# [About this task]
Please reproduce the listing in its entirety, exactly as written, but without images.

# [Records shown]
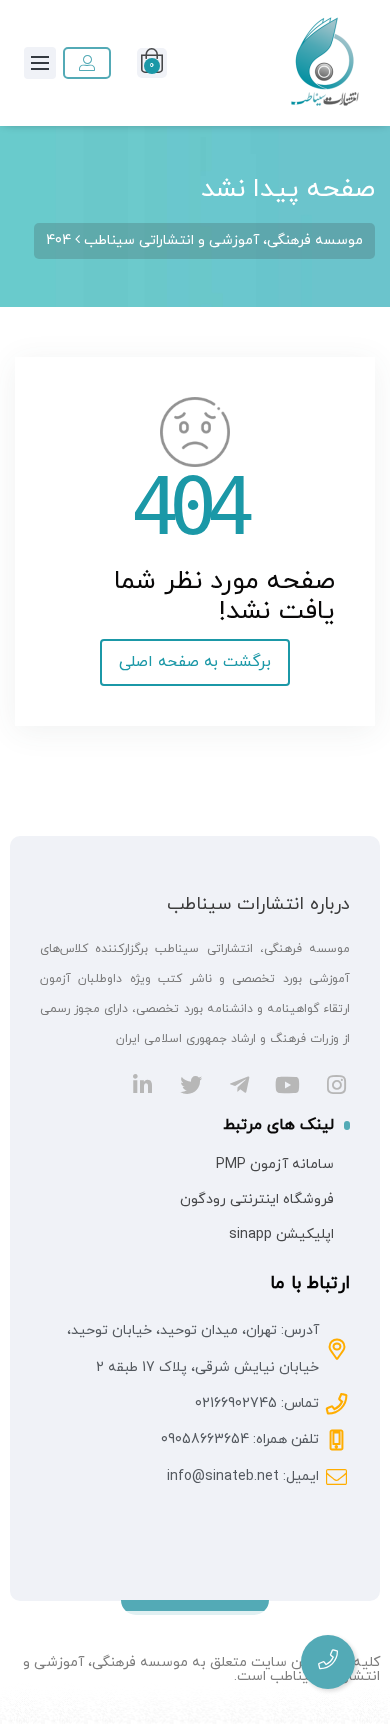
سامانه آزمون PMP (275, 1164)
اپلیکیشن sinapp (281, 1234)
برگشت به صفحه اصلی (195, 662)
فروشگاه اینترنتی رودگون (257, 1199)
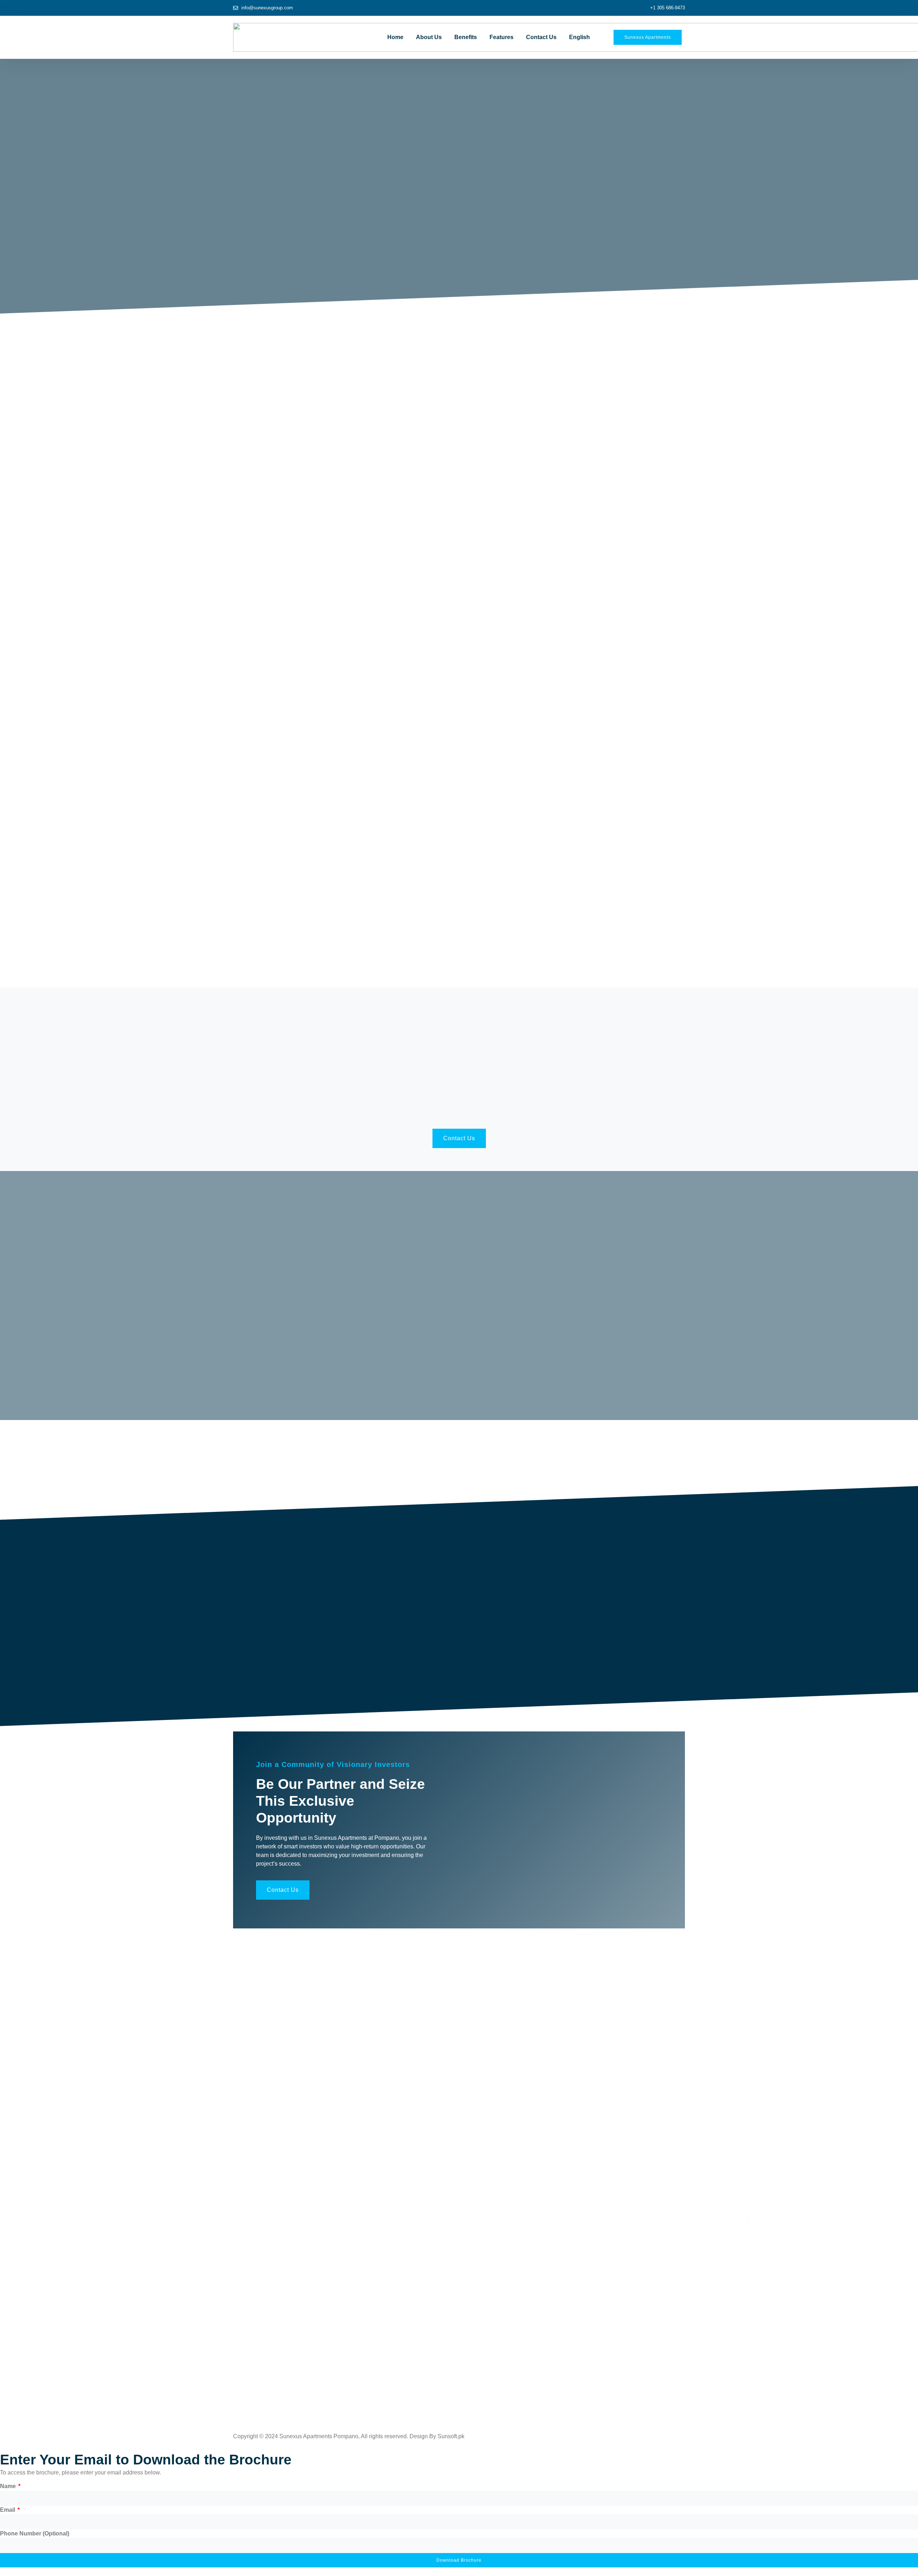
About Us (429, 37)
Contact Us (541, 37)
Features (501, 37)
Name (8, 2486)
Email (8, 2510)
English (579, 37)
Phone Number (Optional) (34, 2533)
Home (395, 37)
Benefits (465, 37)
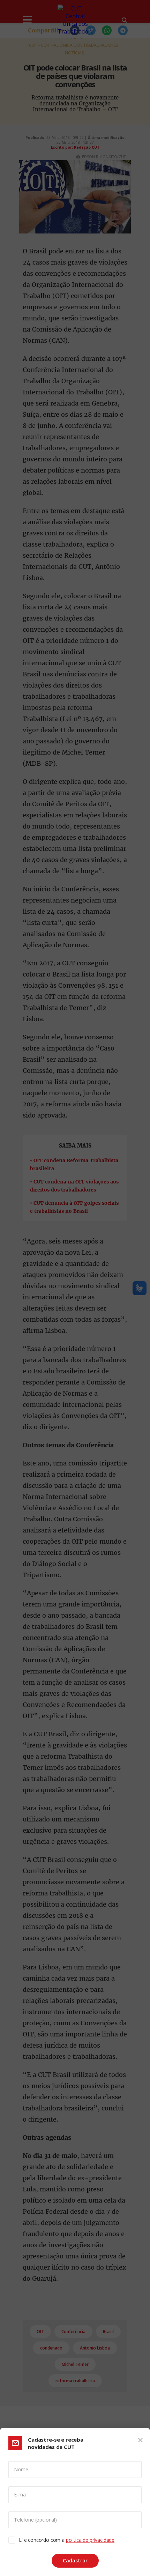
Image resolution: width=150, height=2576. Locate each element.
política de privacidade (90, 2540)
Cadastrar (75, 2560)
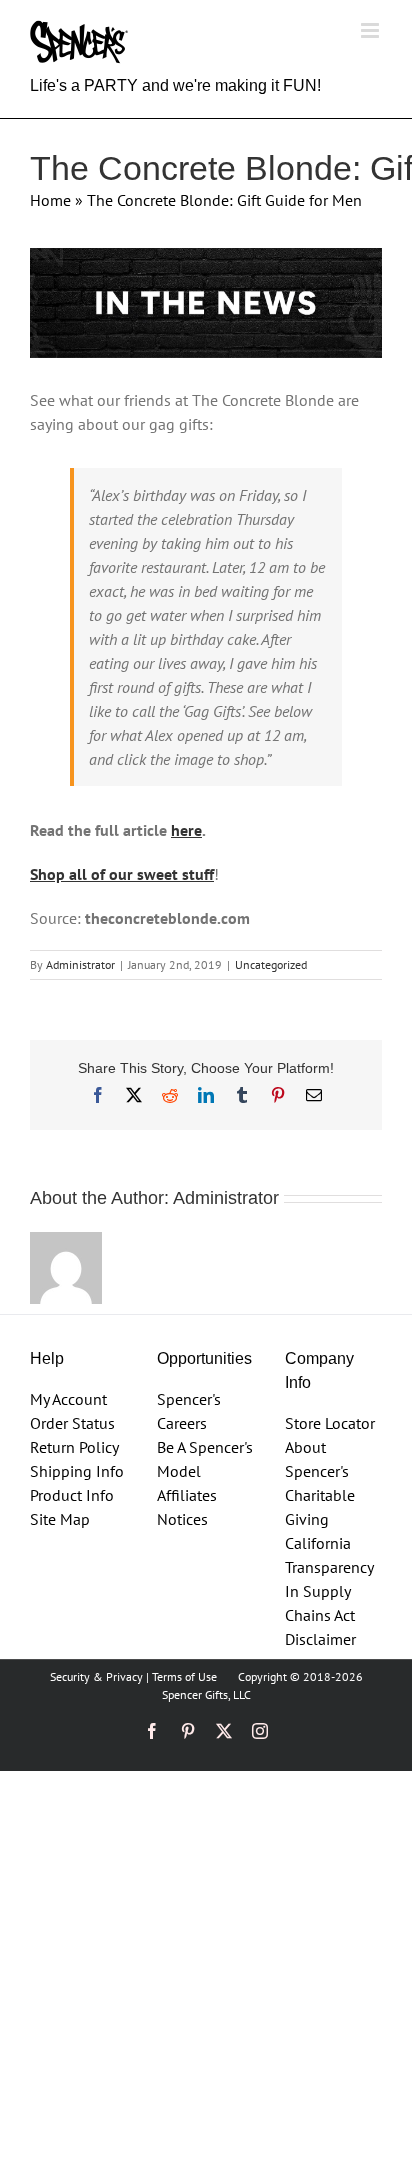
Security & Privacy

# [Reply]
سامانه آزمون PMP (275, 1164)
اپلیکیشن sinapp (281, 1234)
برگشت به صفحه اصلی (195, 662)
فروشگاه اینترنتی رودگون (257, 1199)
About Us (429, 37)
Contact Us (541, 37)
Features (501, 37)
Name (8, 2486)
Email (8, 2510)
English (579, 37)
Phone Number (Optional) (34, 2533)
Home (395, 37)
Benefits (465, 37)
Image resolution: width=150, height=2576. Locate each element.
política de privacidade (90, 2540)
Cadastrar (75, 2560)
Security & Privacy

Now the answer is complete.